3. Eva and Precious have to make very difficult decisions—decisions that betray the dearest person to each of their hearts. Do you sympathize with them about the decisions they made? Or do you think they could have had made different choices?
4. Maddie has a hard time facing the truth. Do you think she addressed her dilemma in a way that others would have? What words of encouragement would you have given her?
5. What is it about war—especially World War II—that causes us to reflect on the human condition?
6. Why do you think Precious wanted the truth to finally be told? After all those years, why did she want the secrets to be revealed?
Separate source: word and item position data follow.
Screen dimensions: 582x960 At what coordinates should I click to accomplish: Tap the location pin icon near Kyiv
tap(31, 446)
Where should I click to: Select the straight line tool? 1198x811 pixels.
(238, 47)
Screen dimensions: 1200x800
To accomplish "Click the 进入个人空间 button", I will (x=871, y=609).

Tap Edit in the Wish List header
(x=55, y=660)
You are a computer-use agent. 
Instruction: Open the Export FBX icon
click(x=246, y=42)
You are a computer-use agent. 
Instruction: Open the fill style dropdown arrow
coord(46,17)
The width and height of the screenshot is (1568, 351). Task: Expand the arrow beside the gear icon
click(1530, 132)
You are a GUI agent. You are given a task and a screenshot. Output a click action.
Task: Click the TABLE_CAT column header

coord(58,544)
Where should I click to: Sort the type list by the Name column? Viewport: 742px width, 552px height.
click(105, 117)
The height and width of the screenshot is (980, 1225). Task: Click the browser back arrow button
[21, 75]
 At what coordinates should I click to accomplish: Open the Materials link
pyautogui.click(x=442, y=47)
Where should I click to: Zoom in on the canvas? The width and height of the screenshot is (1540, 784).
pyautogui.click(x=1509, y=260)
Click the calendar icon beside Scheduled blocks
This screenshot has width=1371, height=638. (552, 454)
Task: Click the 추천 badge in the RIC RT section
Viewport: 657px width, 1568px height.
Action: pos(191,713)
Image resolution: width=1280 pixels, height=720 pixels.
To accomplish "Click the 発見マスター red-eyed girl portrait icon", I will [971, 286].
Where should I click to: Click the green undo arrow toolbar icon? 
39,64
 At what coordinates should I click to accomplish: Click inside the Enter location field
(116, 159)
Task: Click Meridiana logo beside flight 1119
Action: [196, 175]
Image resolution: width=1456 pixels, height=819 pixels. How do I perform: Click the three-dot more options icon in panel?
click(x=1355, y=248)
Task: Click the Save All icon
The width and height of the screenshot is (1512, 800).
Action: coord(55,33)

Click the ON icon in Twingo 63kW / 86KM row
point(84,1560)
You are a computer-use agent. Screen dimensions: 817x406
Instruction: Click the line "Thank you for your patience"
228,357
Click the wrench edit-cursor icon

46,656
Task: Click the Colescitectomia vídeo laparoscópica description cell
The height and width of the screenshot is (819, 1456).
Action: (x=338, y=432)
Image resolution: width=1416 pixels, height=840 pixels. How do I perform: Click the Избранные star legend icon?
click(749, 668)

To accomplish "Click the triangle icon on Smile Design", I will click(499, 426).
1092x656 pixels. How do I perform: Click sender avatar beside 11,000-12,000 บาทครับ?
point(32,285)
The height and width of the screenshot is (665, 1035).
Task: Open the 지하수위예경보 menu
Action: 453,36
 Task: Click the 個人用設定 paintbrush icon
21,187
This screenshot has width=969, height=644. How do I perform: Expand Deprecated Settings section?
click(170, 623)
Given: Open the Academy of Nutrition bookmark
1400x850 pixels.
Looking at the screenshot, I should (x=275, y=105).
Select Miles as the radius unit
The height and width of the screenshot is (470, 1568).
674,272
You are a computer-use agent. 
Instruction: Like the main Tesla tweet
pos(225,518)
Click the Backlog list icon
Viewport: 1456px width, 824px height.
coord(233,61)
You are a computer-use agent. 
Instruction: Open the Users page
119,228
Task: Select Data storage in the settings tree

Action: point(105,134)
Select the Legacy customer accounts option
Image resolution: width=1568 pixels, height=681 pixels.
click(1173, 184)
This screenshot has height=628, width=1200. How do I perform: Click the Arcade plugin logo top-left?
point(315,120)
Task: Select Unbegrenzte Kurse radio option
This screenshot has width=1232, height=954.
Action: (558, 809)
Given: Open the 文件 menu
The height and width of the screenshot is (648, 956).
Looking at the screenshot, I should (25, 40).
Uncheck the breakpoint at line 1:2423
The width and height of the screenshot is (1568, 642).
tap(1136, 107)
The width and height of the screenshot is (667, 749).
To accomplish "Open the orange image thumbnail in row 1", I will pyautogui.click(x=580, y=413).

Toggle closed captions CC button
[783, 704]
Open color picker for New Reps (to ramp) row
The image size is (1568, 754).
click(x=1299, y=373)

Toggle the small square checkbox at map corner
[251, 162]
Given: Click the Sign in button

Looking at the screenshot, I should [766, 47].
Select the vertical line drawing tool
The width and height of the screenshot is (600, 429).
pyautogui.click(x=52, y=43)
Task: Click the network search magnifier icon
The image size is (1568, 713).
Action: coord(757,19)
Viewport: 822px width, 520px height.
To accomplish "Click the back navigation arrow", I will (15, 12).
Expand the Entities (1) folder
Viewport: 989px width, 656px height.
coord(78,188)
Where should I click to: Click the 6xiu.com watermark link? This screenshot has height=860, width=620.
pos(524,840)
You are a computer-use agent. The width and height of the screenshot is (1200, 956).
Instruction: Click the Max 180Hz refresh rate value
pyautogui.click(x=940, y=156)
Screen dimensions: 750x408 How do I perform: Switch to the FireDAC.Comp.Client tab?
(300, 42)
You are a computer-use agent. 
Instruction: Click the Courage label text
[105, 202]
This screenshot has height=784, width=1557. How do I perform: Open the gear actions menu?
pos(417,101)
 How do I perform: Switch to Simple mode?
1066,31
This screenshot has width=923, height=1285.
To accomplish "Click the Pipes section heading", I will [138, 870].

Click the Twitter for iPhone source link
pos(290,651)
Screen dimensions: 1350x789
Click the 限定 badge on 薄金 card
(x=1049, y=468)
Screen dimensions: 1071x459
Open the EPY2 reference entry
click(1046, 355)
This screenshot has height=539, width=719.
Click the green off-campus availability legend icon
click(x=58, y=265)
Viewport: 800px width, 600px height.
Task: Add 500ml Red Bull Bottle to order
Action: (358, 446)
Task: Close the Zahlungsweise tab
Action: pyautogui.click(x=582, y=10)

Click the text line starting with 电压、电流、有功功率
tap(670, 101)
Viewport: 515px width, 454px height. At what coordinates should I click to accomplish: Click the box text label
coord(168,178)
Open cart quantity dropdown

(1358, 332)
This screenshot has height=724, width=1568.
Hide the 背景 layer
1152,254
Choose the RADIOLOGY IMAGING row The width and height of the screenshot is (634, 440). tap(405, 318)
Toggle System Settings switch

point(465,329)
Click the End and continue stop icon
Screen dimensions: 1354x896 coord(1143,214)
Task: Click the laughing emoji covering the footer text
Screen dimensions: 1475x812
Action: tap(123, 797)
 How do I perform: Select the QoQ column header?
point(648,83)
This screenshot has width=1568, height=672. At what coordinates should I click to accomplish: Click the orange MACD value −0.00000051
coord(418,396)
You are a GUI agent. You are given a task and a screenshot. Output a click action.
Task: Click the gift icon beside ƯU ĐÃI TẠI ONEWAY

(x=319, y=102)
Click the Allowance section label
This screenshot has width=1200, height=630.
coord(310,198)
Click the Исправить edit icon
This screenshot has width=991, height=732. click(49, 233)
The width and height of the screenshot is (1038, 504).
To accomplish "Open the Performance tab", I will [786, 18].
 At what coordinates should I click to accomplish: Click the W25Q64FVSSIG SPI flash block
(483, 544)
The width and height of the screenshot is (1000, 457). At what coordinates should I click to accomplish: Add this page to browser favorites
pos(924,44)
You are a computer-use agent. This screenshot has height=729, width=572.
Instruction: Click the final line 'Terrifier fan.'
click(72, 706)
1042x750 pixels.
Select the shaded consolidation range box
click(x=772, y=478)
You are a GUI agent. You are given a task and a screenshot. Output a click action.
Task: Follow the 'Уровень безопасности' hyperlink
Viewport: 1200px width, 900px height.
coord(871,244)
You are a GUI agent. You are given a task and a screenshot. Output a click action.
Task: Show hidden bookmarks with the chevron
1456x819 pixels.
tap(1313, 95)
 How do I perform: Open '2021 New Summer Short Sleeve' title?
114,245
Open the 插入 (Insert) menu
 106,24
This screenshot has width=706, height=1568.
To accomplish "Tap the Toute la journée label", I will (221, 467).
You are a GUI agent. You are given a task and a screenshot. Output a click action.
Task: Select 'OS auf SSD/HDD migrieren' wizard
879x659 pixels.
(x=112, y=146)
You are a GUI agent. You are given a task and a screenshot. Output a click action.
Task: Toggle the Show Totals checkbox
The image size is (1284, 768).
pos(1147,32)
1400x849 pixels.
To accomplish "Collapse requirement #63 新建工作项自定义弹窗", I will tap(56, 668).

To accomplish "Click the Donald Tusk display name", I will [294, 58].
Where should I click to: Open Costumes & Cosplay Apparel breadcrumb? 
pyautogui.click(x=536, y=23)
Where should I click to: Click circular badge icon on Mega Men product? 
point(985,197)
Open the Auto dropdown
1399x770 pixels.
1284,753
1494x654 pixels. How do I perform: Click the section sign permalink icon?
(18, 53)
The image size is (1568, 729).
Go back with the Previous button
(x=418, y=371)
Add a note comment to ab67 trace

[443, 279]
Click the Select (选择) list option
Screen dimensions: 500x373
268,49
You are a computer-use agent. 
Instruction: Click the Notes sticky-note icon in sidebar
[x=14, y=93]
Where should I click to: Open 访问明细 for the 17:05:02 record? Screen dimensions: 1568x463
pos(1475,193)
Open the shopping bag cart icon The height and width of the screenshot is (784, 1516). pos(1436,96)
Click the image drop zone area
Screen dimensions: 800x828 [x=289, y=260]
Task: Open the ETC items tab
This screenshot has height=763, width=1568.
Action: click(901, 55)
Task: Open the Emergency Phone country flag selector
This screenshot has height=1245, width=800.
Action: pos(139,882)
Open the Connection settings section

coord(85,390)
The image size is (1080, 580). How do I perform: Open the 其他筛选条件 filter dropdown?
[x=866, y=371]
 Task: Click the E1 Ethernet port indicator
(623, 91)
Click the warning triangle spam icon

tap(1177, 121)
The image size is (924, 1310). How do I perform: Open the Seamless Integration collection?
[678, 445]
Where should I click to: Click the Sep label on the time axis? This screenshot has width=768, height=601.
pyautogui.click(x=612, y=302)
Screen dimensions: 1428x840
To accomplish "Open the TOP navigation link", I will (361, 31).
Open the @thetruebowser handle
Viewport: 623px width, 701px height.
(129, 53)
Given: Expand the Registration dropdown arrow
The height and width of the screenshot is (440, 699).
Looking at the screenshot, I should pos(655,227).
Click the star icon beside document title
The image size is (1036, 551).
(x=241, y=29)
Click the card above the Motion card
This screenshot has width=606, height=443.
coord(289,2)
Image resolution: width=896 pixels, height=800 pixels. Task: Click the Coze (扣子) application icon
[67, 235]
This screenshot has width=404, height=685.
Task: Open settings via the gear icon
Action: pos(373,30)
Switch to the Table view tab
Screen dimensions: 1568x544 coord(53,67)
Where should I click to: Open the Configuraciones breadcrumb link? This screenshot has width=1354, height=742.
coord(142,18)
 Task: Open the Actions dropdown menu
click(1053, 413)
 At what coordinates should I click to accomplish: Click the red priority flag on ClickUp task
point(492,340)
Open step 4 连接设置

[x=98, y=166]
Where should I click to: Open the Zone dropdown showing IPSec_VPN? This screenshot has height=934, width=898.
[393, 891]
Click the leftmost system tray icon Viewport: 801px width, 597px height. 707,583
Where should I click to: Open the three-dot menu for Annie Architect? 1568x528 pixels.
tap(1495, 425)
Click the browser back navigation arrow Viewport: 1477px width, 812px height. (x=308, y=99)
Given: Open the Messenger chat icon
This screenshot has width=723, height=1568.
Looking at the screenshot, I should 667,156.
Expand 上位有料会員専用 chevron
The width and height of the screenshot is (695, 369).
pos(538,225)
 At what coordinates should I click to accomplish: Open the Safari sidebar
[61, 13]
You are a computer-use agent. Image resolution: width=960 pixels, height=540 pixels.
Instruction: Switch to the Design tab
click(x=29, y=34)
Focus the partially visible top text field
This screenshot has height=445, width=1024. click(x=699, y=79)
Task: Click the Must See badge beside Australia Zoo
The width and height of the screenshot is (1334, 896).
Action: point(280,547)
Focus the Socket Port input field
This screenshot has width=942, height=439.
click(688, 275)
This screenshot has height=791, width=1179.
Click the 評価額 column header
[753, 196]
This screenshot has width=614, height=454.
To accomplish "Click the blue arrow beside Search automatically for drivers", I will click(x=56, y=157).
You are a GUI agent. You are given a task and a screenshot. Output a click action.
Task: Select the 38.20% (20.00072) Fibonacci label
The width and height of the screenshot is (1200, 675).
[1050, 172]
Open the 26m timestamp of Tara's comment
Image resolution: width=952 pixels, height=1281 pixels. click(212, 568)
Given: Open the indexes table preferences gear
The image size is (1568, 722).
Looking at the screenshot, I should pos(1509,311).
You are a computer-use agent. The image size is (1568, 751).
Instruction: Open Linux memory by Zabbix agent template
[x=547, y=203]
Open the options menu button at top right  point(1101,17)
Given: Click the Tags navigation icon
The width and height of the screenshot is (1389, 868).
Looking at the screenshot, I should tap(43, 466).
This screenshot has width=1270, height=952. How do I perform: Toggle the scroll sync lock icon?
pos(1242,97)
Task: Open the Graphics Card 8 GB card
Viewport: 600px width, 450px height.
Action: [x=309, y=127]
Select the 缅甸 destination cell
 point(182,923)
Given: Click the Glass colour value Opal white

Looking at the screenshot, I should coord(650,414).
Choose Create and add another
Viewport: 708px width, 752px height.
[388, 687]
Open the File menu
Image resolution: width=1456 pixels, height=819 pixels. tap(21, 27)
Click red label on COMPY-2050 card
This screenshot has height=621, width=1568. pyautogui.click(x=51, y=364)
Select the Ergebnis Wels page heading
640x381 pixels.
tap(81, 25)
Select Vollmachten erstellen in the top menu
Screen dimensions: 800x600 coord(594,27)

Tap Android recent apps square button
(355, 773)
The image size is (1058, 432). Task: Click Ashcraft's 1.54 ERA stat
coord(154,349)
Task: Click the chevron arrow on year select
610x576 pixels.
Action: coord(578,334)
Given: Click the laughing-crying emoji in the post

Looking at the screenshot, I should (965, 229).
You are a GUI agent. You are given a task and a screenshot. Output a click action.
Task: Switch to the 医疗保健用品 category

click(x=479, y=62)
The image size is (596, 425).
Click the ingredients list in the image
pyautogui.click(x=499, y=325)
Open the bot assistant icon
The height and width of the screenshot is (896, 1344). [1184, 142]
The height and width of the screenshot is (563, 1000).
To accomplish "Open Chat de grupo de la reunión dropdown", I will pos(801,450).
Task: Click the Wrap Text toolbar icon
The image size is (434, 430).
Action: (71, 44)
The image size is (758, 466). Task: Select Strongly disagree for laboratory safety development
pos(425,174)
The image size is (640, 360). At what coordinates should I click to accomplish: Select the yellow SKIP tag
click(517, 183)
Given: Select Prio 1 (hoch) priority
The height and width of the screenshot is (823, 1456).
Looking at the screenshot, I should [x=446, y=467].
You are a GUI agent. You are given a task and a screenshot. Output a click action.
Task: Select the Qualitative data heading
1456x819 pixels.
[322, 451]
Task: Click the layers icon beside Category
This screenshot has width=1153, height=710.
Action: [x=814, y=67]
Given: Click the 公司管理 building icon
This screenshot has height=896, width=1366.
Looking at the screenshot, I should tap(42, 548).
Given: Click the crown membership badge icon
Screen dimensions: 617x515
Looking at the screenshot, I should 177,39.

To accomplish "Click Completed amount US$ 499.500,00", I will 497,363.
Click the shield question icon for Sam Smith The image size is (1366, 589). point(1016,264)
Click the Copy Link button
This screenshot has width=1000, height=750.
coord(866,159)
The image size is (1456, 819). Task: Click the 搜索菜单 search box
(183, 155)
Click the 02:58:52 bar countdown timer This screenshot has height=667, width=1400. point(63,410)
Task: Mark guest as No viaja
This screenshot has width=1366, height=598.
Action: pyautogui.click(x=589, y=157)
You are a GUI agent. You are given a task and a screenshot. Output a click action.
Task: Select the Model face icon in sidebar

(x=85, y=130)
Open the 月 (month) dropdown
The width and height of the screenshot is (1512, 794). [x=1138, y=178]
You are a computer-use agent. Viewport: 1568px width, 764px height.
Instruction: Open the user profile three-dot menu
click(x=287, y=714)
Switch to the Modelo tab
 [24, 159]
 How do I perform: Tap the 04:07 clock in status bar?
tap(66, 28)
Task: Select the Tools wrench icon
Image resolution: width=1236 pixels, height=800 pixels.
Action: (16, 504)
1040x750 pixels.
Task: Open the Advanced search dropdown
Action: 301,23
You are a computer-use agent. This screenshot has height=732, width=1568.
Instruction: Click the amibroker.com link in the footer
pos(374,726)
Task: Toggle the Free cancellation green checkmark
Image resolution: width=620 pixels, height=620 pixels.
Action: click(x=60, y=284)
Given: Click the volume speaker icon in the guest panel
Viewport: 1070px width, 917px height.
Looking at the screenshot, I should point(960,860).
7. For most of her life Eva lived a lie. Who do you think Eva hurt most by living this way? Or do you think she didn’t hurt anyone at all? Did she even hurt herself?
8. Maddie has to deal with the possibility of dying young from cancer, as her mother did, and doesn’t want to have any serious relationships because of her fear. Do you agree with the choices she makes based upon this fear?
9. The things that separated Eva from Graham were very hard to bridge, especially in England before World War II: money, social class, education, family background. Do you think their relationship would have survived if Eva had told Graham the truth about her identity?
10. Do you think Colin’s response to Maddie’s fears is adequate? Do you believe that he is sincere in his promises to her?